Interior Alaska is part of a boreal forest ecosystem that also stretches across Russia, Canada, Scandinavia, and parts of the Korean Peninsula, China, Mongolia and Japan. Boreal forests represent the single largest terrestrial ecosystem on earth, making up one third of the world's forests.   

The trees here are small and hardy, able to withstand winter temperatures that sometimes drop to -50 degrees or colder. Common species include white spruce, black spruce, birch, aspen, and balsam poplar (cottonwood).

Cloudberry LakeAlaska's boreal forest is an important part of the state's character and heritage. Subsistence hunting and gathering are important examples of how people depend on forests for more than timber. Healthy forests support a diverse ecology. Interior Alaska is home to healthy fish populations, including fall chum salmon, as well as populations of moose, black bear, grizzly bear, lynx, wolf, and many smaller mammals and birds. Blueberries, cranberries, and other wild berries are abundant in the late summer and fall. Conservation of boreal forests is important for wildlife, human uses, and the mitigating effects these forests play in global climate change. However, in recent years there has been increasing pressure to log these forests, despite their relatively low market value.
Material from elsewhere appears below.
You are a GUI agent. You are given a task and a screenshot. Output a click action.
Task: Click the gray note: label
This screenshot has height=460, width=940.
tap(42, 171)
As conservationists, we feel that ecological and economic concerns are not necessarily mutually exclusive. In many cases, local economies prosper when the economy diversifies from simple export harvesting, which employs very few people, to a combination of sustainable uses, which may include value-added processing, tourism, and recreation -- so long as these industries are practiced in a manner that is ecologically sound and tenable indefinitely.

Boreal FloorIn general, we support local, small-scale uses of timber for house logs, firewood, and some value-added projects. We oppose large-scale clearcut logging and export logging.

Alaskan forests are under the ownership of the Federal government, the State, Native Corporations, the University of Alaska, and private individuals. For each type of ownership, different rules and restrictions for management apply, and different environmental concerns arise. While some problems fall squarely under the jurisdiction of public land management, many private owners have also rapidly liquidated their forest assets with little attention to long-term goals. The Tanana Valley State Forest includes approximately 2 million acres within the boreal region; it is managed for multiple use.

A Size Comparison:
  • Tanana watershed: 21,000,000 acres
  • Tanana Valley State Forest: 1,800,000 acres
  • Yosemite National Park: 747,956 acres
  • Big Bend National Park: 801,000 acres
  • Voyageurs National Park: 218,054 acres
Our forests are vast, but they are also fragile. Forest health is crucial for protecting our air and water, for supporting abundant plant and animal life and the subsistence lifestyles that rely on them, and for maintaining the reputation of Alaska as one of the last, best places on earth.